In the academic year starting September 2020, 18 children took up reception class places compared to 11 the previous year. Only ten families applied to reception for 2021.
The school has a capacity of 210 across all year groups.
According to the report: “As at September 2020, 144 places were filled with 66 places vacant resulting in a 33 per cent vacancy level across Years Reception to 6 –which is above the average vacancy level of 19 per cent in Southwark.
“This low level of admissions has had a considerable financial impact on the school over the years, which has led to a substantial and growing in year financial deficit.”
The council has moved all 51 pupils at the school into “neighbouring good or outstanding schools”.
On whether other schools in the borough could close for the same reasons, Cllr Ali told the Local Democracy Reporting Service that she doesn’t know.
“I hope not. There are things that schools started doing when this first became an issue like renting out classrooms and looking at having more pupils with special educational needs,” she said, adding that she hopes schools and the council can “weather the storm”.
Cllr Ali said the link between pupil numbers and funding should be broken.
She said: “The Government keeps talking about the importance of catch-up, we want to have a situation where we’re working with the schools.
“We know our teaching staff are committed to getting our pupils back on track, but in a meaningful way.
“What better way to do that then to do take advantage of the fact that we’ve got a situation with smaller class sizes.”
It is unclear what will become of the school building. The Archdiocese owns the school but the council hopes that the building will be kept for educational and training purposes.
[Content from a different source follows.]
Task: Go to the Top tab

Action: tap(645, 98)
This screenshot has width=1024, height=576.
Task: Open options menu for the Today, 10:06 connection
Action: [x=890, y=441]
Cllr Ali said: “We want to weather the storm, keep the buildings intact so that when birth rates go up again and when people stop moving out of London, we’re ready.
“The thing about this dreadful pandemic is that it’s brought an even closure partnership between the local authority and the schools. We’re working really closely together to make sure there’s minimum disruption.
“We are going to carry on raising standards. No one has worked harder in this pandemic than the children and young people themselves and we want to do right by them.”